Recently, Strategy (MSTR) moved to acquire additional Bitcoin (BTC). However, as its stock failed to hold the lower support line of a bear flag pattern and broke down, pessimistic outlooks are spreading that it could fall further to the $70 level.

On February 26 (local time), BeInCrypto reported, “Strategy’s stock price is falling more steeply than the rise in its asset value, showing signs of a serious structural breakdown.” On February 23, Strategy invested about $40 million to purchase an additional 592 BTC, increasing its total holdings to 717,722 BTC, but the market appears to be focusing instead on the stock’s decline. The company’s overall average purchase price for Bitcoin is calculated at $76,020.

The Chaikin Money Flow indicator, which reflects capital flows from institutional investors, remains near the zero line, suggesting that large capital is considering observing or exiting rather than accumulating. In particular, the indicator weakened sharply right after Strategy announced its additional Bitcoin purchase, supporting the view that institutional confidence in the stock is not as strong as before. In the past, institutions quietly accumulated shares during price drops and led rebounds of around 33%, but such buying activity is not currently being observed.

Technical analysis shows a bearish divergence in the Relative Strength Index (RSI), signaling a clear precursor to further declines. Although the stock attempted to form higher highs, actual buying momentum weakened, creating a divergence that added downward pressure. In previous instances of such indicator distortions, Strategy’s stock experienced plunges of more than 45%, heightening investor fears. On February 20 as well, a similar indicator shift was followed by a sharp drop of about 13%.

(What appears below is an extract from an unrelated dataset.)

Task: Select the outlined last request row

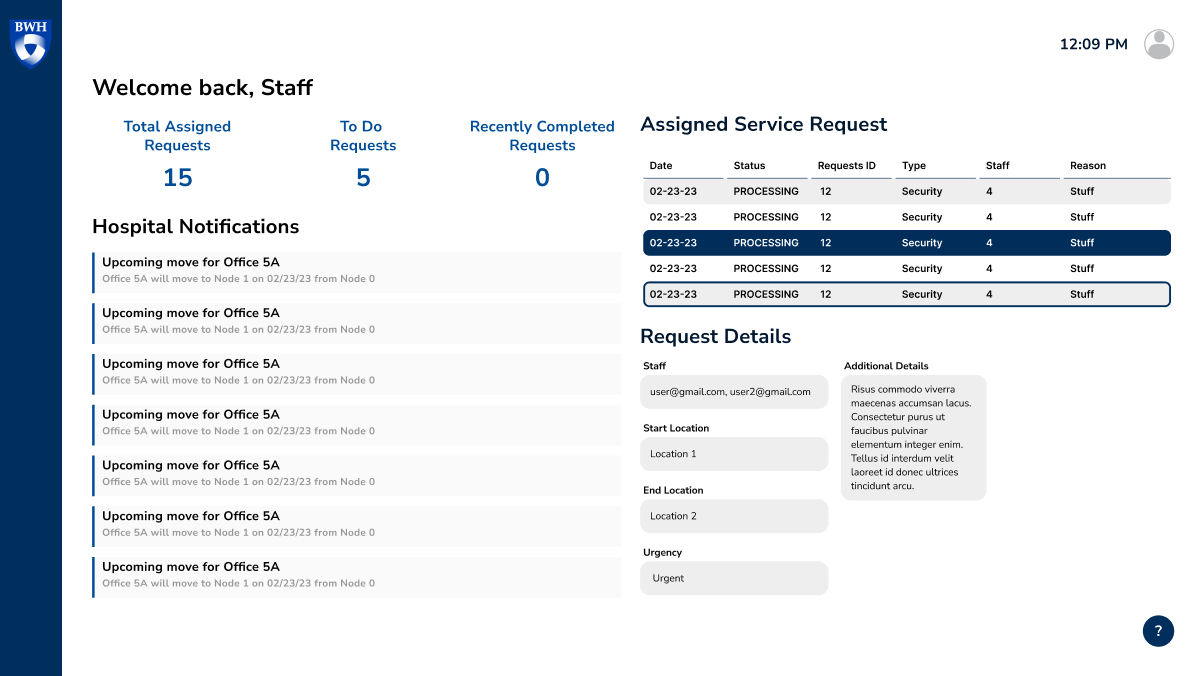Action: [906, 294]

At present, Strategy’s stock structure has completed a downward breakout from a typical bear flag pattern. If the $119 support level collapses, the next defensive lines are expected at $106 and then $85. Applying Fibonacci retracement levels, the final downside target is analyzed at around $71, implying the possibility of an additional drop of more than 45% from the current price. Unless the stock regains $139 and demonstrates bullish strength, the current downtrend is likely to become more entrenched.

The leveraged effect, in which the stock price is excessively linked to Bitcoin’s price movements, is proving to be fatal for Strategy shareholders in a downturn. When Bitcoin stagnates or declines slightly, the stock tends to fall at more than double the pace, and this repeated vulnerability suggests that its ability to defend asset value has reached its limit. A conservative approach to Strategy shares appears necessary until the price decisively breaks above $155 and invalidates the bearish structure itself.

Disclaimer: This article is for investment reference only and we are not responsible for any investment losses incurred based on it. The content should be interpreted for informational purposes only.